(TASK) Please continue the forum passage about kamae postures in the different martial arts schools, starting right after its last line.

(TEXT PASSAGE)
• • • •
No, not quite all... and the names you read in the above lists are commonly used for different physical postures in different schools. For example, Hira Ichimonji no kamae in Gyokko Ryu has your weight lower, in Togakure Ryu you are a little more upright to facilitate lighter movement, in Koto Ryu you are actually on one leg...

We are also missing postures such as Katate Seigan no kamae (Kukishinden Ryu Dakentaijutsu, the same name also used in Shinden Fudo Ryu Jutaijutsu and some branches of Takagi Ryu - but in Takagi Ryu the posture is VERY different), Bobi no kamae (Koto Ryu), Hoko no kamae (Koto Ryu), Seiza and Fudoza (called Za no kamae in Shinden Fudo Ryu Jutaijutsu, with Seiza having a number of variations depending on the Ryu-ha, and when the school is based) Hannetsu no kamae and Hannin no kamae (Gyokko Ryu), the various Gassho postures (mainly associated with Gyokko, but also linked to various other lineages from the Hakuun knowledge - Togakure, Gyokushin, Gikan etc), and a number of others. In terms of the sword kamae, this is just a small list, Kukishinden has quite a number of others not listed here, including a few hidden amongst sections other than the Bikenjutsu Kata.


----------



## Chris Parker (Feb 25, 2008)
• • • •
(GIVEN ENTRIES)

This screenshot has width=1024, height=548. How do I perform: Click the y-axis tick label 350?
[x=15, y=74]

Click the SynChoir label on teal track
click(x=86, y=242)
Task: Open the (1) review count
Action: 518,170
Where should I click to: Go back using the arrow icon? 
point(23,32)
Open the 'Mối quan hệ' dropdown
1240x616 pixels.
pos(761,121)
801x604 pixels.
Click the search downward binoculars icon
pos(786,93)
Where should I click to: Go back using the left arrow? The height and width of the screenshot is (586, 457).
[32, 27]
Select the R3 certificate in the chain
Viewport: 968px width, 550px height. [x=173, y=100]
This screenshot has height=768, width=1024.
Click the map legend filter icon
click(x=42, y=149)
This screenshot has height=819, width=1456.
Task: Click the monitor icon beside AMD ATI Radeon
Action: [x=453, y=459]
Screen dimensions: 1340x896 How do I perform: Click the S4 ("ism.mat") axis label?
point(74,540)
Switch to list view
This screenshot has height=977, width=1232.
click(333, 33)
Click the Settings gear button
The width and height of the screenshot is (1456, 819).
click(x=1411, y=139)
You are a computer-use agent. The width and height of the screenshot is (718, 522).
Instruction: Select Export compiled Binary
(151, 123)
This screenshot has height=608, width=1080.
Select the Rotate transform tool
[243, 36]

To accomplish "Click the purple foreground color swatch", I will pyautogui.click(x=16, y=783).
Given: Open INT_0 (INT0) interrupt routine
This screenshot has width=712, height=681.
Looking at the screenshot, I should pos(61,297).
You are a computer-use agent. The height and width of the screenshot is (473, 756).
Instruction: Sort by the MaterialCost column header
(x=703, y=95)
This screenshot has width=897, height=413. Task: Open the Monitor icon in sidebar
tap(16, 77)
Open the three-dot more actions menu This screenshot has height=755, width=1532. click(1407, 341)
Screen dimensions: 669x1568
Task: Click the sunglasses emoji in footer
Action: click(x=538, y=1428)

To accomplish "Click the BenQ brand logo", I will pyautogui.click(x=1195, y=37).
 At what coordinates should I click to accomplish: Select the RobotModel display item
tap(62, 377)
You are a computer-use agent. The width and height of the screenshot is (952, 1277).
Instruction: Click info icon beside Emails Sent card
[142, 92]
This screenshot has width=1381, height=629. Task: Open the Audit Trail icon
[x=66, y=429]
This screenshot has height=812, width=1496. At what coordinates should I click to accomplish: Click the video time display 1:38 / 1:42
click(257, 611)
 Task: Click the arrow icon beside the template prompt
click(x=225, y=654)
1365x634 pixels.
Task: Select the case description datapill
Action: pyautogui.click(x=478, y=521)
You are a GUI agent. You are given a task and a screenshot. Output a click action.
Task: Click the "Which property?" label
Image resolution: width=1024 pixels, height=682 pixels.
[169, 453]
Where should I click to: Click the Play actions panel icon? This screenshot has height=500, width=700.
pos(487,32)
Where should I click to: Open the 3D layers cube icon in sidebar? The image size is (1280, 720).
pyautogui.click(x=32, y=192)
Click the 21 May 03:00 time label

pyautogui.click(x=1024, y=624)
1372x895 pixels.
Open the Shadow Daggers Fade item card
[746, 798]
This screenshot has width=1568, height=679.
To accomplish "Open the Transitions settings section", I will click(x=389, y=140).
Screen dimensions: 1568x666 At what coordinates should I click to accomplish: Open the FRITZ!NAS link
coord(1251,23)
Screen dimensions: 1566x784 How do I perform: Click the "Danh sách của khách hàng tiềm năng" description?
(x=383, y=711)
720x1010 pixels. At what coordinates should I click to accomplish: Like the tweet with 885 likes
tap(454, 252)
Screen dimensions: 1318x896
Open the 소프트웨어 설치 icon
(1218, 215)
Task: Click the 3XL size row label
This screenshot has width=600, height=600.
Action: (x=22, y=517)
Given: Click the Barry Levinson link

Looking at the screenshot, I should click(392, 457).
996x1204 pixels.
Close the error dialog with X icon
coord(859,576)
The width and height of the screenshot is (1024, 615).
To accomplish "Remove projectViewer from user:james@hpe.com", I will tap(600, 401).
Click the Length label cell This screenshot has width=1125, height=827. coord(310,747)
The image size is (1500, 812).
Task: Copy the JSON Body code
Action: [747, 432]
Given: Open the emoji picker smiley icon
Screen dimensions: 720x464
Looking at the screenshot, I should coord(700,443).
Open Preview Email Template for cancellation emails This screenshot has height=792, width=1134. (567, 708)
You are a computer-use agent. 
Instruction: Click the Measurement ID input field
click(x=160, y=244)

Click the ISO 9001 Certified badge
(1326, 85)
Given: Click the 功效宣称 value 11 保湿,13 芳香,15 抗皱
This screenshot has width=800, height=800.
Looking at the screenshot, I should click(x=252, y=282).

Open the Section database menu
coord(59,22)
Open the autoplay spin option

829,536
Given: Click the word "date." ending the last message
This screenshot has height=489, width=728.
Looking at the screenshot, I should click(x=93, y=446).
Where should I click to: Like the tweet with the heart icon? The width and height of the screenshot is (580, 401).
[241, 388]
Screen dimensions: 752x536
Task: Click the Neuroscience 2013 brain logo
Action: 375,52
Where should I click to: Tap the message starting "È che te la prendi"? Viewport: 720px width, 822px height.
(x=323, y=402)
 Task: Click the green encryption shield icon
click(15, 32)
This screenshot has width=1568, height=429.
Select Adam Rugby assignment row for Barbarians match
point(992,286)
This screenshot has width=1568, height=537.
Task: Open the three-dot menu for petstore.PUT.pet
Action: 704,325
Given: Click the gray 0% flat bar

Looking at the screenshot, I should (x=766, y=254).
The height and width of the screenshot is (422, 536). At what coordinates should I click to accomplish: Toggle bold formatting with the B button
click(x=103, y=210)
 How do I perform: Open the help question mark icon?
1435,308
• • • •
(OUTPUT OF THE TASK)
Just one point further on the study of kamae of a particular Ryu-ha. From my point of view, the kamae are most and least important of the aspects of taijutsu of any given school. It should be remembered that the kamae are simply (physical) expressions of a particular strategy/tactic (often given the term "feeling"), and are by no means set in stone. Personally, I encourage students, particularly when they are very new, to be as definite and "correct" in their form for kamae as possible, but I don't have the same need for myself. Why? Because the correct feeling/attitude/strategy/tactic being expressed is the most important point. Without having the correct feeling, you simply won't get the technique to work in the way it is intended. You may be able to muscle your way through, but that is not the way it is intended. However, the quickest, easiest, simplest method to discover that feeling/attitude etc is to have the correct form. 

This method of teaching is known as "modelling", and is very common in many other areas (NLP probably being amongst the most obvious), and some very sage advise attached to it... such as "Fake it 'til you make it!". 

The basic rule (for anyone unfamiliar with this concept, and you shouldn't be, because it is the very basis for the Densho in the first place!) is that as a beginner, you have no experience to refer to and therefore act from. So you go to a source (teacher, Densho, role model etc) who has experience and success in your chosen field, and, not knowing why they do the things they do, but knowing that what they do brings them success, you copy what they do. Eventually, their actions (and by virtue of their actions, their mind-set) become ingrained in you, and your actions begin to generate the same form of success as the source.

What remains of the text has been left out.